-- START Text section --

Spherical symmetry implies invariance under any rotation around the center of the potential. By Noether’s theorem this implies the existence of a conserved quantity. This quantity is the angular momentum vector

$$\vec{L} = \vec{r}\times \dot{\vec{r}}\,,$$

the cross product of the position vector and the velocity vector. That the angular momentum vector is conserved is most easily demonstrated simply by taking its derivative

\begin{align} \dot{\vec{L}} & = \frac{\mathrm{d}}{\mathrm{d} t}\left(\vec{r}\times\dot{\vec{r}}\right)\nonumber\\ & = \dot{\vec{r}}\times\dot{\vec{r}} + \vec{r}\times\ddot{\vec{r}}\\ & = g_r(r)\,r\,\,\hat{\vec{r}}\times\hat{\vec{r}} = 0\nonumber\,, \end{align}

where the first term in the second line is zero because the cross product of any vector with itself is zero. The third line uses Equation $$\eqref{eq-eom-spher}$$ and $$\vec{r} = r\,\hat{\vec{r}}$$; the cross product in the third line is therefore again that of a vector with itself. That the angular momentum vector is conserved implies that the orbit is constrained to a single plane and we therefore only have to consider the motion in this plane. The magnitude of the angular momentum is $$L$$. Using polar coordinates $$(r,\psi)$$ in this plane, the relevant equations of motion in this plane are

\begin{align}\label{eq-eom-spher-r} \ddot{r} = \frac{L^2}{r^3} + & g_r(r) = \frac{L^2}{r^3} - \frac{\mathrm{d} \Phi(r)}{\mathrm{d} r}\,\\ \dot{\psi} & = \frac{L}{r^2}\,.\label{eq-eom-spher-angle} \end{align}

The energy $$E$$ (see Equation [$$\ref{eq-energy}$$]) of an orbit in a spherical potential is given by

\begin{align} E & = \frac{\dot{r}^2}{2} + \frac{r^2\,\dot{\psi}^2}{2} + \Phi(r)\nonumber\\ & = \frac{\dot{r}^2}{2} + \frac{L^2}{2\,r^2} + \Phi(r)\,\label{eq-energy-spherpot} \end{align}

where we have replaced $$\dot{\psi}$$ with $$L$$ using Equation $$\eqref{eq-eom-spher-angle}$$. As shown in Equation $$\eqref{eq-energy-conserved}$$, this energy is conserved if the potential $$\Phi(r)$$ does not explicitly depend on time. The equation of motion for $$r$$ in Equation $$\eqref{eq-eom-spher-r}$$ can be re-written in terms of an effective potential $$\Phi_\mathrm{eff}(r)$$ given by

$$\Phi_\mathrm{eff}(r) = \Phi(r) + \frac{L^2}{2\,r^2}\,,$$

and the energy from Equation $$\eqref{eq-energy-spherpot}$$ is then simply

$$E = \frac{\dot{r}^2}{2} + \Phi_\mathrm{eff}(r)\,.$$

The energy can therefore be thought of as a radial energy.

-- END Text section --

Required work:
A. Copy everything in the angular momentum passage from "and the energy" down to "a radial energy.".
B. In the angular momentum passage, rewrite the paragraph beginning "where the first term in the second line" as a short list that keeps its main facts.

-- START Dataset content --

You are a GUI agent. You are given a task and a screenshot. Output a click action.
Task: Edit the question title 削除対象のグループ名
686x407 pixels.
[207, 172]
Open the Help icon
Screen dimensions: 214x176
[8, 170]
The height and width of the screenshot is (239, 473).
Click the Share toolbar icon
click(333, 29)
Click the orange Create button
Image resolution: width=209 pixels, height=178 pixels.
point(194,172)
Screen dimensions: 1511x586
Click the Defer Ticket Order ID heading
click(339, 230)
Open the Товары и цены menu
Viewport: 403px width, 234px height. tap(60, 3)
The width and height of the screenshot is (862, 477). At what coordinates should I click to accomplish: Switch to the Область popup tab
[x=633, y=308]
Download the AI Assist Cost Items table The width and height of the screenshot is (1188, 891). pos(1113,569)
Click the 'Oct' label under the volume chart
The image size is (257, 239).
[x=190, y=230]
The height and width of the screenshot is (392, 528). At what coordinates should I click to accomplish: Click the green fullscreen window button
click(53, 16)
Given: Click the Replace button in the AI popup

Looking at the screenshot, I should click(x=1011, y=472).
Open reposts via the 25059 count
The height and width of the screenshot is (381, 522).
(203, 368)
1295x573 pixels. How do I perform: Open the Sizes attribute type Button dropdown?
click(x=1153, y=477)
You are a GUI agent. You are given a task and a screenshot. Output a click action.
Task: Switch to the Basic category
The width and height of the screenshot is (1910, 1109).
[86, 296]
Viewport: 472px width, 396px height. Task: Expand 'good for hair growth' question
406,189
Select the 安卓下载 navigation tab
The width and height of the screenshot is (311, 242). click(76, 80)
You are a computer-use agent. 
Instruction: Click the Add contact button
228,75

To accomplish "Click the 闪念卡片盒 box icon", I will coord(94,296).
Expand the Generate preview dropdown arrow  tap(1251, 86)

-- END Dataset content --

Response list:
A.
and the energy from Equation $$\eqref{eq-energy-spherpot}$$ is then simply

$$E = \frac{\dot{r}^2}{2} + \Phi_\mathrm{eff}(r)\,.$$

The energy can therefore be thought of as a radial energy.

B.
- The first term in the second line is zero because any vector crossed with itself is zero.
- The third line uses r = r r̂, so its cross product is again a vector with itself, which is also zero.
- Since the angular momentum vector is conserved, the orbit stays in a single plane, and only motion in that plane needs to be considered.
- The magnitude of the angular momentum is L.
- The equations of motion in this plane are written in polar coordinates (r, ψ).